Be warned. If you reject God as the men of Sodom did, ignoring the evidence for God revealed by creation, this could be your fate as well:
Furthermore, just as they did not think it worthwhile to retain the knowledge of God, so God gave them over to a depraved mind, so that they do what ought not to be done. They have become filled with every kind of wickedness, evil, greed and depravity. They are full of envy, murder, strife, deceit and malice. They are gossips, slanderers, God-haters, insolent, arrogant and boastful; they invent ways of doing evil; they disobey their parents; they have no understanding, no fidelity, no love, no mercy. Although they know God’s righteous decree that those who do such things deserve death, they not only continue to do these very things but also approve of those who practice them. (Romans 1:28-32)
The flip side of that, of course is found in Ephesians 2:4-5: “But because of his great love for us, God, who is rich in mercy, made us alive with Christ even when we were dead in transgressions—it is by grace you have been saved.” Heed His call, and receive His message.

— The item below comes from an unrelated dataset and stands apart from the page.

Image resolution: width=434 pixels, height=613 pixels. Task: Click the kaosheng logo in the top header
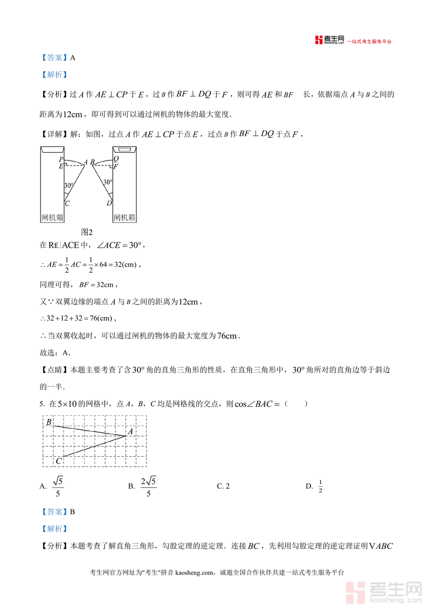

Another sin of Sodom is found in Ezekiel 16:49: “…Look, this was the iniquity of your sister Sodom: she and her daughter had pride, fullness of food, and abundance of idleness; neither did she strengthen the hand of the poor and needy.”
I understand that people in Sodom and Gomorrah were destroyed because they refused to obey God, as explained to them by Lot. I have always wondered why God, though the actions of those people, grouped them as unimaginable groups responsible to a more than seriousness degree of wickedness. I would surmise that their damaging action they made was refusing to obey God. I can see that this denial led to the ferociousness involved in the actions they lived by and did. But, just knowing that they sealed their fate by refusing to obey God, pretty much represents what the conditions and lively actions those people lived by. SO today I watch the events around the world, and I am reminded that unless I continue to obey Christ, I would be just as guilty because I too have received the Gospel’s truth, and sometimes find myself falling short on a continuous basis in living by the commands Christ has given me. It is this struggle that reminds me that without Christ I am denying my salvation provided to me by His sacrifice. I strongly believe that the Christian life is one of hardness but knowing that I am not alone furthers me to remember that His sacrifice was much more and deeply agonizing to Him, then any of the events I fight through to make sure, my salvation is a reality, and not a false hope.
Isn’t the real lesson of Sodom and Gomorrah – the reason Sodom and Gomorrah were destroyed by God – about the sin of sodomy (homosexuality)? Why does this article not mention that?